Roma - Salvo impegni di forza realmente maggiore, non può mancare nessuno tra grandi e piccoli banchieri all'appuntamento romano delle «Considerazioni Finali». E così è stato anche ieri. C'erano Cucchiani e Ghizzoni; Saviotti e Profumo; Bonomi e Zonin per citarne alcuni. Applausi e apprezzamenti di rito per la gestione di Ignazio Visco. Ma quello che i top manager bancari pensano veramente, non lo hanno detto di certo ieri, all'assemblea della Banca d'Italia. Se ne guardano bene, sarebbe troppo «sconveniente».
Il punto è quella ventina di ispezioni che Bankitalia ha effettuato un po' a sorpresa alla fine del 2012, che hanno sconvolto i bilanci delle banche coinvolte condizionando anche quelli di molte altre. Il furore dei Visco boys si è scatenato sulle rettifiche imposte ai crediti in sofferenza, passati in due anni da 100 a 126 miliardi. E, di conserva, sulle valutazioni dei cespiti a garanzia dei crediti. In estrema sintesi, di fronte a un credito già dubbio, Bankitalia ha esaminato gli immobili a garanzia imponendo di adeguarli a valori di mercato; ciò ha implicato una perdita secca in conto economico e un calo della patrimonializzazione per la riduzione delle riserve. Ne sono derivati una decina di bilanci che, positivi fino a settembre, hanno poi chiuso in rosso. Lasciando a secco gli azionisti e senza bonus i manager. In qualche caso, come per Banca Marche, ora serve un aumento di capitale. Carige, Creval, Veneto Banca sono solo alcuni esempi della scure di via Nazionale su cedole e bonus. Ma nei loro numeri sono stati colpiti anche colossi come Intesa e Banco Pop. Il duro regime - inoltre - è arrivato dopo le dichiarazioni di Visco al Forex di Bergamo del febbraio scorso, quando il governatore ha chiesto di poter rimuovere i manager inadeguati. Insomma: un pressing a tutto campo della vigilanza nei confronti di un sistema che ufficialmente ha fatto buon viso a cattivo gioco. Ma dietro le quinte si lamenta. Alcuni, sotto garanzia di anonimato, parlano della debolezza della politica: «In mancanza di referenti forti, i tecnici dilagano e impongono la loro visione anche nel mondo creditizio. Non è un caso che questo governo abbia pescato bene in Bankitalia». Altri sono più puntuali: «Visco temeva che l'Fmi avesse in mente di imporci la bad bank, come in Spagna.
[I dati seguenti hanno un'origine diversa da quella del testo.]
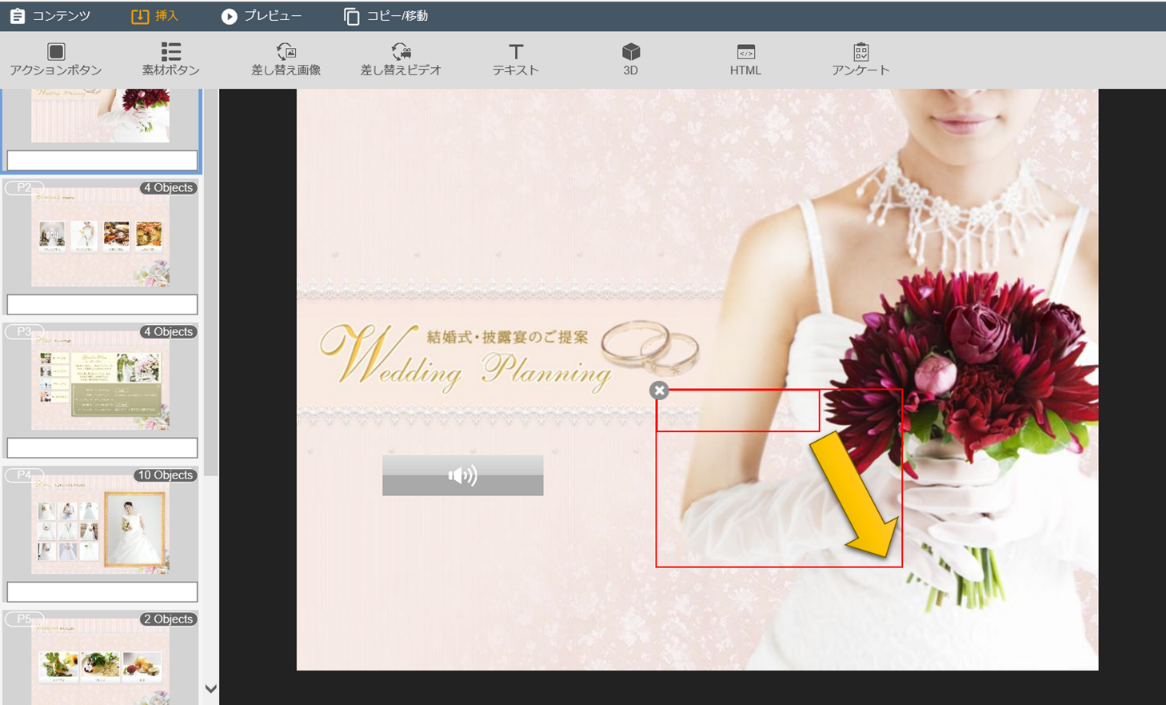The image size is (1166, 705).
Task: Select the 素材ボタン tool
Action: [171, 52]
Allora ha detto al Fondo che da noi non serviva e glielo ha anche dimostrato». Poi c'è lo spauracchio Mps: «Via Nazionale, da febbraio in poi, ha voluto dare un segnale forte per limitare gli effetti del caso Siena a livello reputazionale». I mal di pancia nei confronti di Visco non mancano, dunque. Ma restano sotto traccia, inconfessabili o quasi. E il governatore non mostra ripensamenti sulla linea dura: nelle «Considerazioni» si legge che l'azione ispettiva sui «tassi di copertura dei crediti deteriorati continuerà», anche «in vista della vigilanza unica europea». Inoltre, «se la vigilanza fosse stata meno incisiva, i rischi per le banche e l'economia sarebbero stati ingenti».
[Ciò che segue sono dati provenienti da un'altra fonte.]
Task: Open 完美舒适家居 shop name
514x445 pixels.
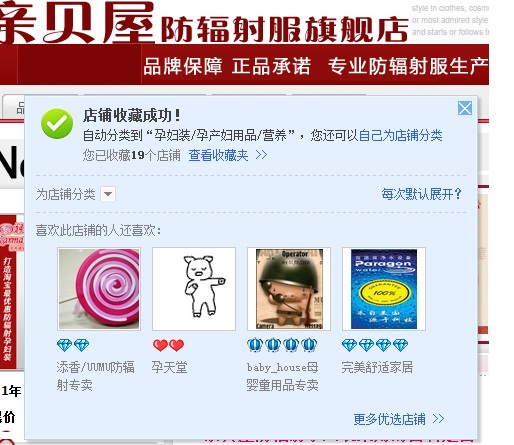Action: coord(377,367)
Tuttavia un segnale di apertura c'è: Visco scrive che «è opportuno correggere l'attuale penalizzazione fiscale delle svalutazioni su crediti. La diluizione nel tempo della deducibilità» penalizza gli impieghi. È esattamente quello che chiede il presidente dell'Abi, Antonio Patuelli, che in questi mesi ha subìto tutto.